Faksi yang Bertikai di Sudan Sepakat Lindungi Warga Sipil dan Bantuan Kemanusiaan, Tapi Belum Soal Gencatan Senjata
Penandatanganan deklarasi faksi yang bertikai di Sudan. (Twitter/@WatchTowerGW)

Bagikan:

JAKARTA - Faksi-faksi yang bertikai di Sudan pada Hari Jumat pagi berkomitmen untuk melindungi warga sipil dan pergerakan bantuan kemanusiaan, tetapi belum menyetujui gencatan senjata dan tetap terpisah jauh, kata para pejabat Amerika Serikat.

Setelah pembicaraan selama seminggu di pelabuhan Jeddah, Arab Saudi, tentara Sudan dan Rapid Support Forces (RSF) paramiliter saingannya menandatangani sebuah deklarasi, mereka akan mengupayakan gencatan senjata jangka pendek dalam diskusi-diskusi lebih lanjut.

"Kedua belah pihak terpisah cukup jauh," kata seorang pejabat senior Departemen Luar Negeri AS, yang berbicara tanpa menyebut nama, melansir Reuters 12 Mei.

Sebuah teks deklarasi yang dirilis setelah pembicaraan tersebut mengatakan, kedua faksi "berkomitmen untuk memprioritaskan diskusi untuk mencapai gencatan senjata jangka pendek untuk memfasilitasi pengiriman bantuan kemanusiaan darurat dan pemulihan layanan penting."

Sebuah pernyataan Departemen Luar Negeri AS mengatakan, kedua belah pihak akan fokus untuk mencapai kesepakatan gencatan senjata yang efektif hingga sekitar 10 hari.

Para negosiator yang bekerja dengan mediator Arab Saudi dan AS selanjutnya akan membahas langkah-langkah keamanan khusus untuk melindungi pasokan bantuan, kata pejabat AS itu.

Pernyataan Departemen Luar Negeri AS mengatakan, langkah-langkah tersebut "akan mencakup mekanisme pemantauan gencatan senjata yang didukung oleh AS-Saudi dan internasional."

Sementara itu, Menteri Luar Negeri Arab Saudi Faisal bin Farhan mengatakan dalam sebuah unggahan di Twitter, pembicaraan dan komitmen untuk melindungi warga sipil merupakan langkah awal, dan "langkah-langkah lain akan menyusul".

"Hal yang paling penting adalah mematuhi apa yang telah disepakati, dan Kerajaan akan bekerja hingga keamanan dan stabilitas kembali ke Sudan dan rakyatnya yang bersaudara," ujar Menlu Arab Saudi.

Tentara dan RSF mengatakan dalam perjanjian, mereka akan menjadwalkan "diskusi lanjutan untuk mencapai penghentian permusuhan secara permanen."

Pejabat AS mengatakan itu akan menjadi proses yang panjang untuk beralih dari gencatan senjata sementara, setelah disepakati, ke penghentian permusuhan secara permanen.

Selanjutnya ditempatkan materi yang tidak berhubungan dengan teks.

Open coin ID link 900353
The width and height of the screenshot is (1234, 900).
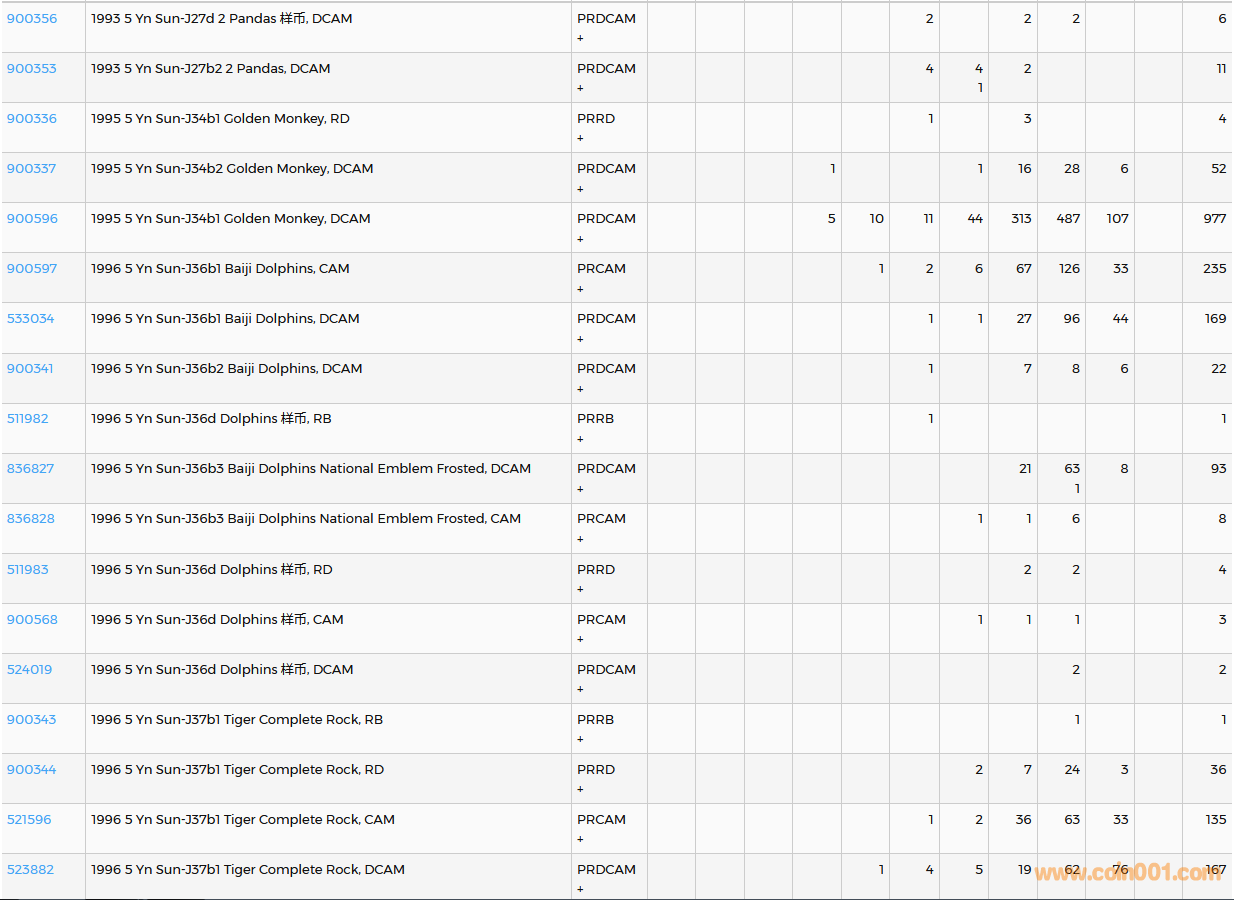pyautogui.click(x=32, y=69)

Namun Washington berharap kesediaan kedua belah pihak untuk menandatangani deklarasi hari Jumat akan membangun momentum.

Kelompok-kelompok sipil diharapkan untuk berpartisipasi dalam pembicaraan nanti, kata pejabat AS.

Sementara, Pasukan untuk Kebebasan dan Perubahan, sebuah koalisi partai-partai politik yang mendukung pemerintahan demokratis, menyebut deklarasi tersebut sebagai "langkah pertama yang penting untuk mengakhiri perang" dan mendesak kedua belah pihak untuk mematuhinya.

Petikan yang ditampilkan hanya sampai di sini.